Hello Juliusz
Please see below
cheers,
Pascal
an applicability statement of the various possibilities would be useful in the future. Could be a paper or an RFC. AT least it would make sense to have an applicability section here. For instance, IOT may experience large and asymetric delaysSection 1 describes the conditions in which we know the protocol to be applicable: cross-continent overlay networks. At this time, we are not proposing this protocol for IoT-style applications, which have completely different time-scales than cross-continent overlay networks. We encourage people interested in IoT to borrow from our ideas, we'll take it as a compliment.

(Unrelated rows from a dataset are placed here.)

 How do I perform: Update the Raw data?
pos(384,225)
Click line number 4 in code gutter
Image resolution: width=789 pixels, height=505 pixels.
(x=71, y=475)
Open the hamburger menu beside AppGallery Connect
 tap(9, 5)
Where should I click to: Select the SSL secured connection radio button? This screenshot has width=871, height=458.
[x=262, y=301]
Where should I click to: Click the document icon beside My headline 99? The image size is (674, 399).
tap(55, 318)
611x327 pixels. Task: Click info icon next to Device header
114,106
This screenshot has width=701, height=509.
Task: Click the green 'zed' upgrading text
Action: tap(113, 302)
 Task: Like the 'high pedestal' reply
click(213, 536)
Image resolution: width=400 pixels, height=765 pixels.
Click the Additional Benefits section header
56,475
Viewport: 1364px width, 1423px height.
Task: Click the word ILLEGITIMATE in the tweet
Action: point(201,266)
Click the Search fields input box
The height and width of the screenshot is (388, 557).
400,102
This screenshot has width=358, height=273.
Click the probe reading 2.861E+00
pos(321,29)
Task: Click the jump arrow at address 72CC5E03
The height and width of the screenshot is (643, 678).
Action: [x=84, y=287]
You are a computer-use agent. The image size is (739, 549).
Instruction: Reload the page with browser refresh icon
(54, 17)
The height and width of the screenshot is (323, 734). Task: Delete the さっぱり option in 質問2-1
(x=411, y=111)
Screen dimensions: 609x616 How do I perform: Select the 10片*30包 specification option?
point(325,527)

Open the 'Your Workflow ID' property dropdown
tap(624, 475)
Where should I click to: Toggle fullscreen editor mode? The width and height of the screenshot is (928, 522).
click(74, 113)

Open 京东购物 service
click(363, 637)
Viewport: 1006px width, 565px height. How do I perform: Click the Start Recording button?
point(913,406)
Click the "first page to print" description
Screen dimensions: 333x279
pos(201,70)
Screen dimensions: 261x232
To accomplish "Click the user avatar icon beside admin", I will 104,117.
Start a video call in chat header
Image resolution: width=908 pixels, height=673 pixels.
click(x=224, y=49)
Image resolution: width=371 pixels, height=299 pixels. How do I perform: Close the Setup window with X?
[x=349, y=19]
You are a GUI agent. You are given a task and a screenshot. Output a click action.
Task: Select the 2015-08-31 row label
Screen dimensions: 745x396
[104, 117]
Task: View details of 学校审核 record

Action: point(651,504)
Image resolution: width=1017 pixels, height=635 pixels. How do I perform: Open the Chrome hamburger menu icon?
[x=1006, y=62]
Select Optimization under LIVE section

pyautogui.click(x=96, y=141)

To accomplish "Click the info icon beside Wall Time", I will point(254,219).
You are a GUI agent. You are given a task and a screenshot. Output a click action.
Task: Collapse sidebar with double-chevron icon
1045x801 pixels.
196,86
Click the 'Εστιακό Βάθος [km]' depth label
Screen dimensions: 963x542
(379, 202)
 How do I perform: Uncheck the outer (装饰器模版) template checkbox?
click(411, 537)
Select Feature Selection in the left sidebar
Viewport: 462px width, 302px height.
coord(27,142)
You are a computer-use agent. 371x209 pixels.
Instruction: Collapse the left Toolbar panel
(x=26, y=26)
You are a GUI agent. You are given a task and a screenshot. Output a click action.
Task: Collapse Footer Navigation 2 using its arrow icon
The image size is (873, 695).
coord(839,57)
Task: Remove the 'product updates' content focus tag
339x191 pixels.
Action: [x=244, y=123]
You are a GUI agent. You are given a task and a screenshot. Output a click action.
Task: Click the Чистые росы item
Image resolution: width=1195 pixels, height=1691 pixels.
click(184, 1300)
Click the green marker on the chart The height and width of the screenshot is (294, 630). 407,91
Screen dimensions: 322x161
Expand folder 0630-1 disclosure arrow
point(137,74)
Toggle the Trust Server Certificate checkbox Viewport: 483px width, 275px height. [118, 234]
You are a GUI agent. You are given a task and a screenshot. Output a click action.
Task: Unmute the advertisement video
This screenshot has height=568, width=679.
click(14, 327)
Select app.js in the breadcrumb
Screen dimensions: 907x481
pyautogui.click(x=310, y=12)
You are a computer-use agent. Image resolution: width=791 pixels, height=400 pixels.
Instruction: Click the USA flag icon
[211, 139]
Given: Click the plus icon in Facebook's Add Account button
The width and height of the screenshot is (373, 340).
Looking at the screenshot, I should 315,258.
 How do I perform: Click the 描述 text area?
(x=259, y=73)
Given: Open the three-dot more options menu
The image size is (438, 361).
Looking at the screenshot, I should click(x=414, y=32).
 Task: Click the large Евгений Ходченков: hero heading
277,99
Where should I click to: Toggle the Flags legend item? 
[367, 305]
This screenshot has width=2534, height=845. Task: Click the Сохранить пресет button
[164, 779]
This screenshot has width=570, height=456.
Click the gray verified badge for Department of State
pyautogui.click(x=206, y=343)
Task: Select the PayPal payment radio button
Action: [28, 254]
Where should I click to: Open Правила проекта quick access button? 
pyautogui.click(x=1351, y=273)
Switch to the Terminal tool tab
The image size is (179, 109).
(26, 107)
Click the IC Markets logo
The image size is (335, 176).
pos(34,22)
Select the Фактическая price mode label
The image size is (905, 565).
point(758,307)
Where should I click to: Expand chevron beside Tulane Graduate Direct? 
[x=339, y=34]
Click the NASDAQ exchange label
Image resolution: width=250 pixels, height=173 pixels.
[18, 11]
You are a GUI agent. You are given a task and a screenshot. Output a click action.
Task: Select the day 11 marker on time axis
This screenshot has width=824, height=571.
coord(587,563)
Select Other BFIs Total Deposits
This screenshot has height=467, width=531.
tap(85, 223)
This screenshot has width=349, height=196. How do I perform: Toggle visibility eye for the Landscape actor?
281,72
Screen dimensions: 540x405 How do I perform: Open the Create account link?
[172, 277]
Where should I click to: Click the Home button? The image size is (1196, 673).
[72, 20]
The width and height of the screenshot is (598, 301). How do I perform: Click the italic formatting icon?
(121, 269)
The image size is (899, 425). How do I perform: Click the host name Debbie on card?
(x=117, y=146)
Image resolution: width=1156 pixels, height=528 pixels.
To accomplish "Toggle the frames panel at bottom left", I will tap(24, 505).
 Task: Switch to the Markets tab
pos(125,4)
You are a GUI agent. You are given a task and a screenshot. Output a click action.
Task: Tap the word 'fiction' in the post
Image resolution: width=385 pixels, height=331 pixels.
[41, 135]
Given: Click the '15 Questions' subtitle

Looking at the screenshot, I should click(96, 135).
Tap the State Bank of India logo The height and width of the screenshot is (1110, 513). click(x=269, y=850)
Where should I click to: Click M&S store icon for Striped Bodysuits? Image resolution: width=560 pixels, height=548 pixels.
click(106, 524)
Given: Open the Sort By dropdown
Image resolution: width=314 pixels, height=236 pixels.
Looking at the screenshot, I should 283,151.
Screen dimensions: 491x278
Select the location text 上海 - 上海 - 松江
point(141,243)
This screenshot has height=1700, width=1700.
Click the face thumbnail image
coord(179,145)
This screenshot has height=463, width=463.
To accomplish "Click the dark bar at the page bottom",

Right; I'm not sure the conditions are that clear though. I was
looking for words that the latency has to be stable and
measurable: limited jitter/latency ratio - which is not
necessarily the case of IoT- and values order(s) of magnitude
above than the timing precision.
Note that for the given example speed of light will certainly have measurable effects. But going to Orleans and back may be hidden inside e.g., wireless delays.Yes, Orléans is at 500µs from Paris, way below the recommended value of rtt-min (Section 4.2), and will therefore be classified as a local link.
Meaning that the algo is not meant to make that difference. This
is again an interesting thing for the applicability (applies
where the $ cost is not critical)
I'm effectively concerned with the effect of buffer bloats which could create oscillations exactly like early ARPNET load-based metric.So are we, and that's what the whole of Section 4 is about.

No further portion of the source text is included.